Support for CPU-intensive services on Node is not terrible, but it does present some challenges: As a single-threaded language, JavaScript will occupy a long time for CPU intensive services to compute, resulting in CPU time slices cannot be released and subsequent I/O cannot be initiated. However, the large computing tasks can be properly adjusted and decomposed into multiple small tasks, so that the operations can be released in time without blocking the initiation of I/O calls. In this way, you can enjoy the benefits of asynchronous I/O while making full use of the CPU.
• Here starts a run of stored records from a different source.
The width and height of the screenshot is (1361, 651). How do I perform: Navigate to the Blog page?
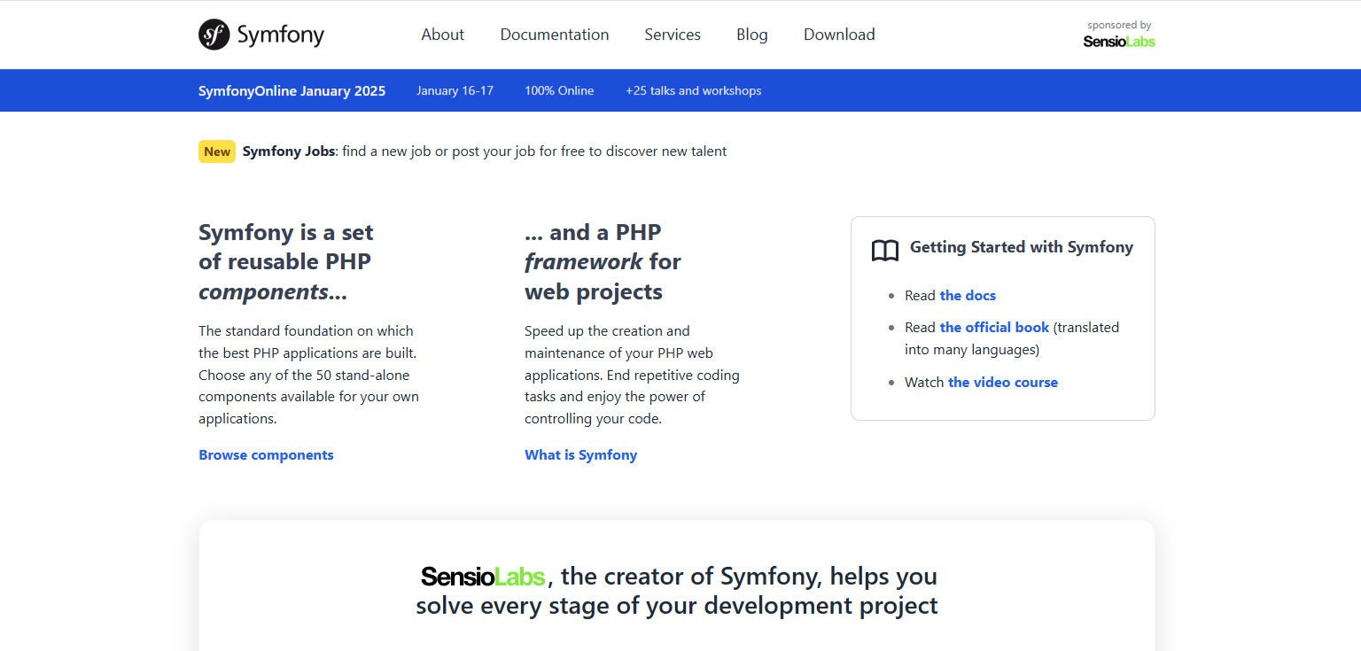(751, 35)
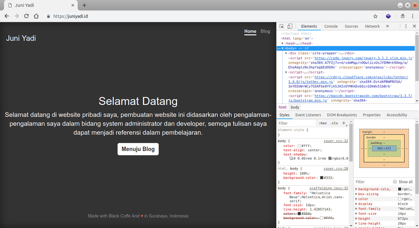The width and height of the screenshot is (419, 228).
Task: Click the Menuju Blog button
Action: [138, 149]
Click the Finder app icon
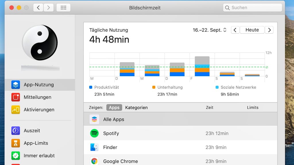The image size is (294, 165). point(94,147)
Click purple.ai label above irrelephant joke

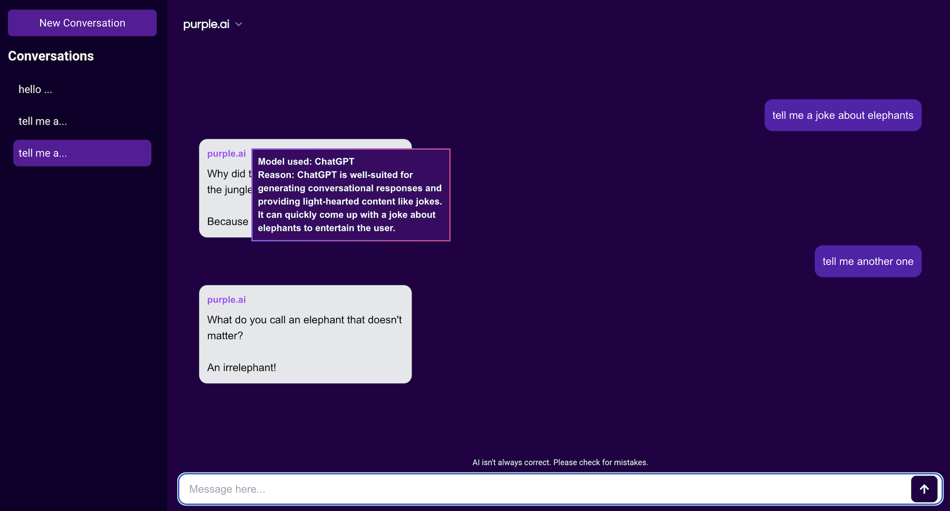tap(226, 300)
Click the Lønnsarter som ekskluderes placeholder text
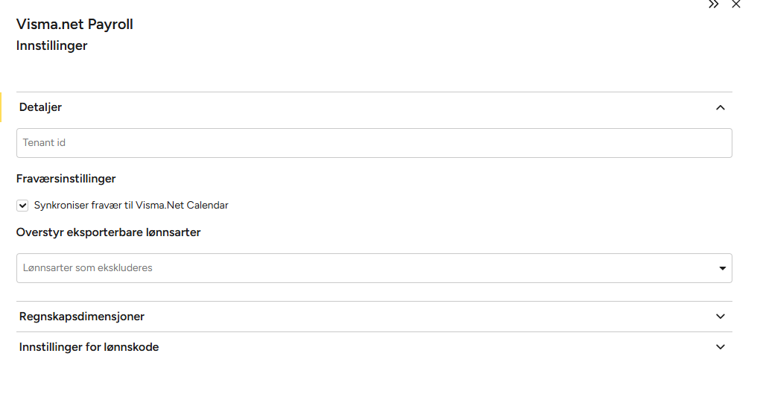The height and width of the screenshot is (400, 760). pos(87,268)
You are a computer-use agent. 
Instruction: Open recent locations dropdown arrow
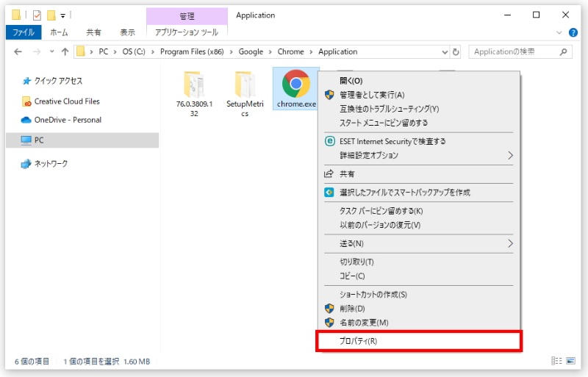point(51,52)
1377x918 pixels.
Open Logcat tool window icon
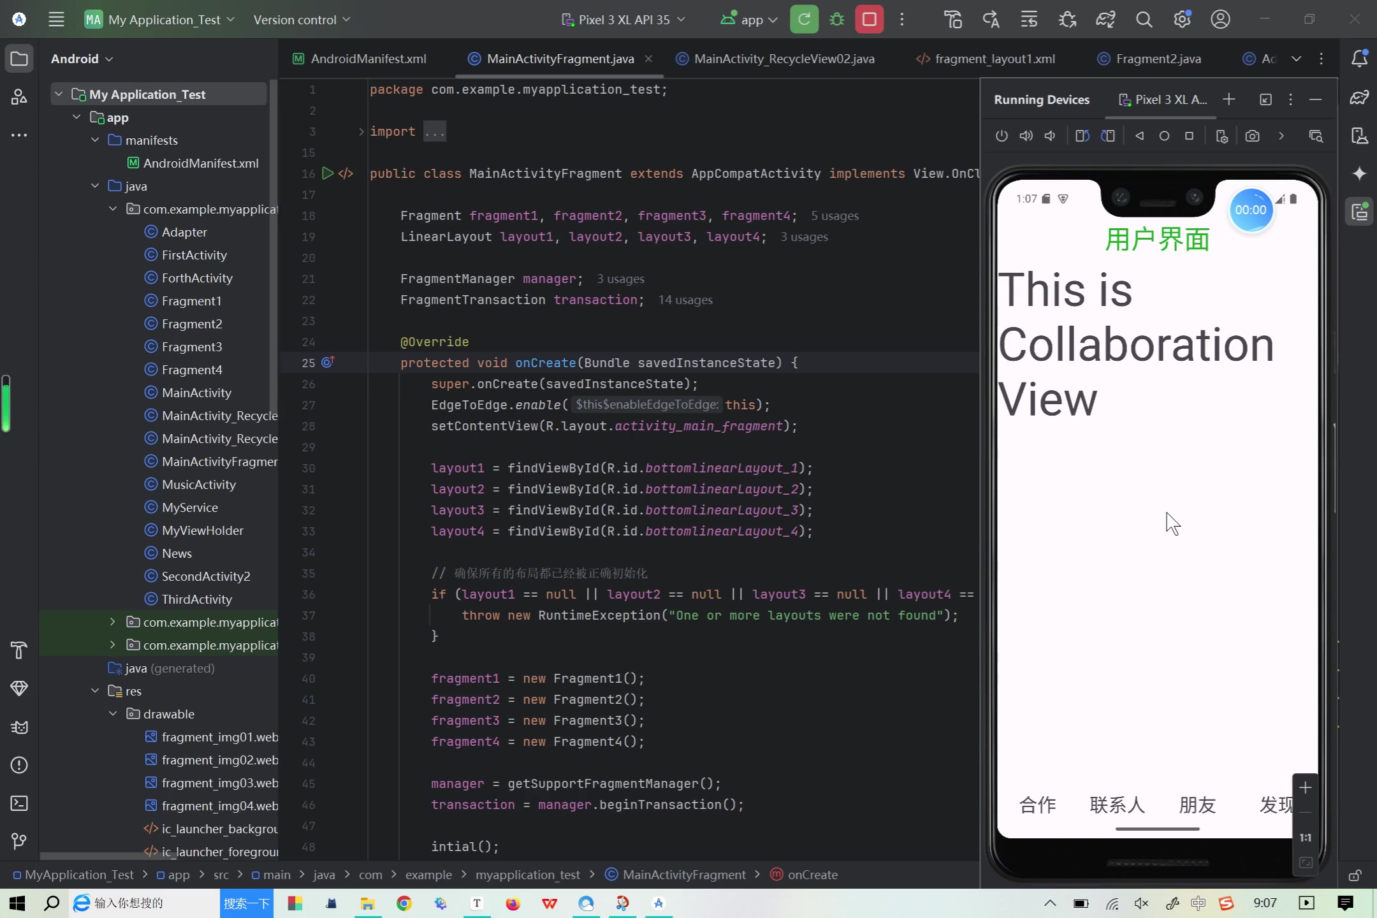tap(19, 727)
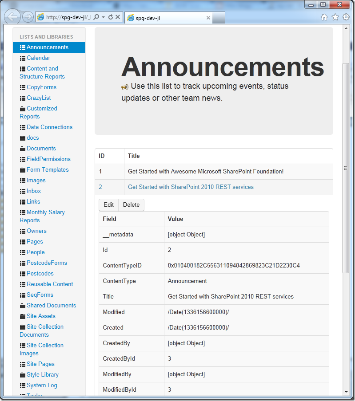This screenshot has width=355, height=401.
Task: Select announcement row with ID 1
Action: 205,171
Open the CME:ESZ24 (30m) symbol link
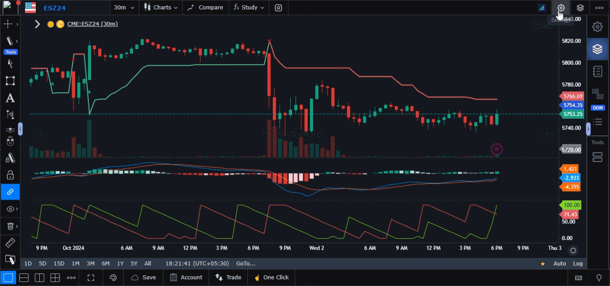Image resolution: width=610 pixels, height=286 pixels. pyautogui.click(x=93, y=24)
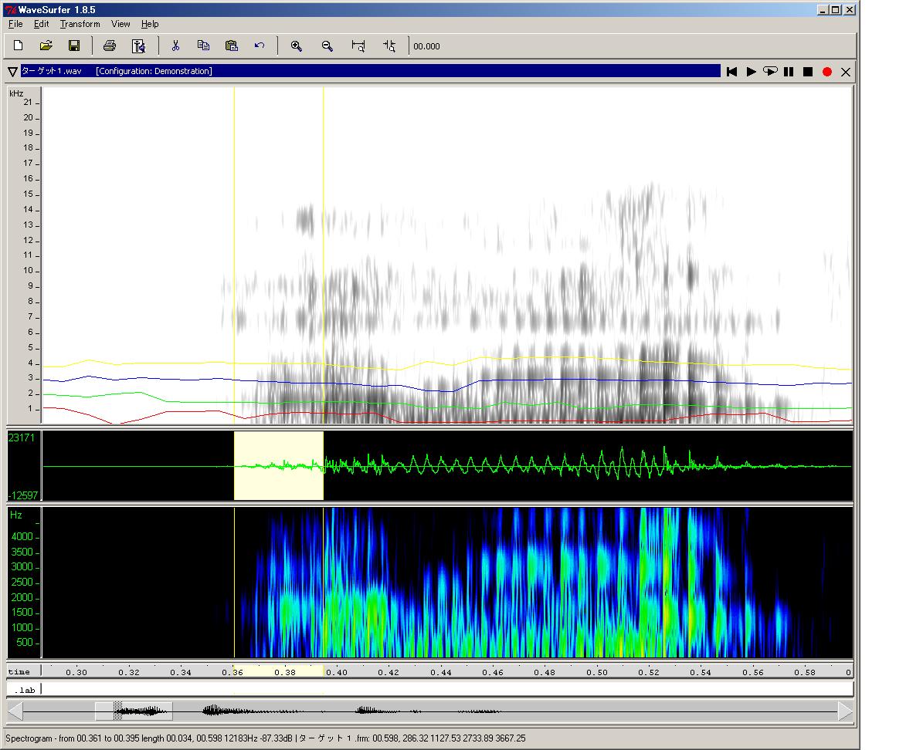Open the File menu
Image resolution: width=923 pixels, height=750 pixels.
click(x=15, y=24)
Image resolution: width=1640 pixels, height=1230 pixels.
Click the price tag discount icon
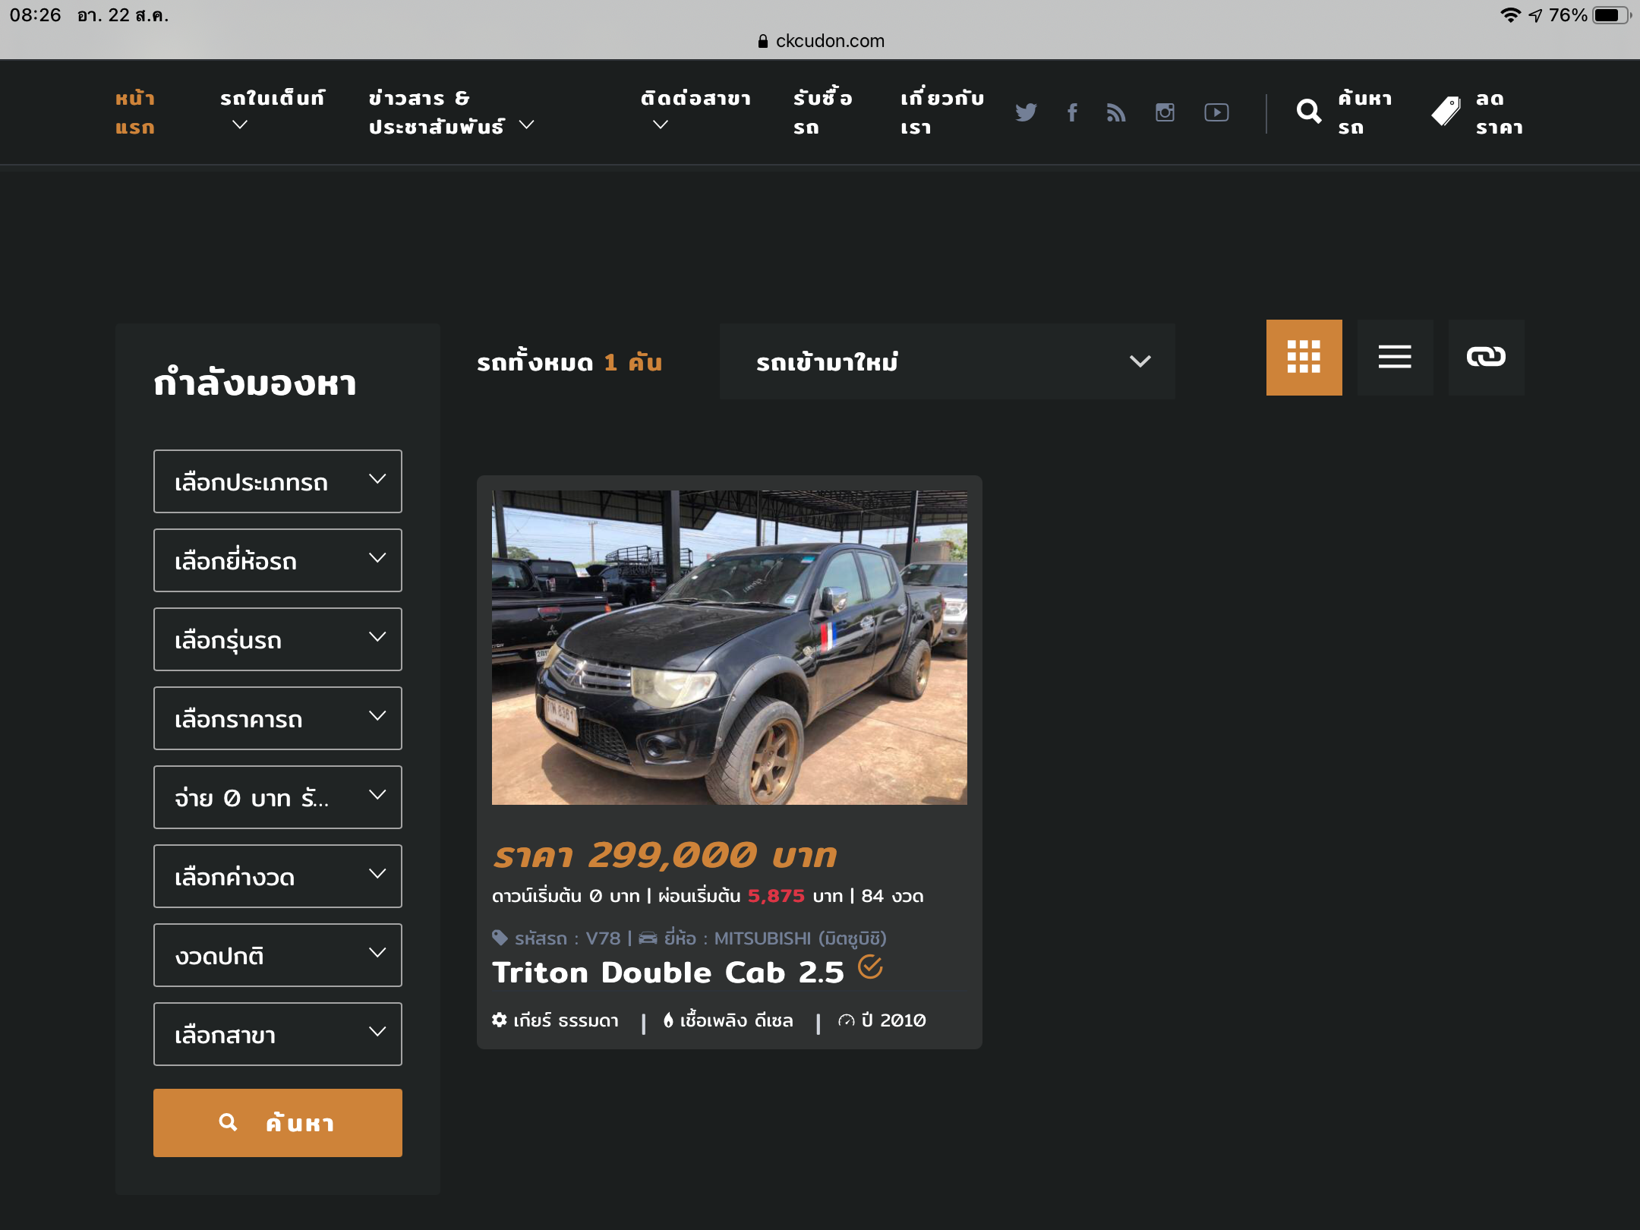pos(1446,112)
For pure CPU services, you can use the CPU in either of the following ways

  • Node makes efficient use of the CPU by writing C/C++ extensions.
  • If a single-threaded Node is not enough, even with C/C++ extensions, you can use Forbidden City to separate I/O from computation by using a portion of Node processes as resident server processes and then passing messages between processes.

Live in peace with legacy systems

Node can take advantage of parallelism by using an old interface as a data source, regardless of the language behind the implementation.

Distributed application

The process of Node using I/O efficiently is also the process of using the database efficiently. For Node, using the database is just a normal I/O. For the database is a complex calculation, but also fully squeeze the process of hardware resources.

The user

  • Unified front-end and back-end programming language environment, such as yahoo
  • Node provides high-performance I/O for real-time applications, such as Voxer real-time voice
  • Parallel I/O enables users to utilize distributed environments more efficiently.
  • Parallel I/O leverages stable interfaces to improve Web rendering capabilities.
  • Cloud computing platforms provide Node support.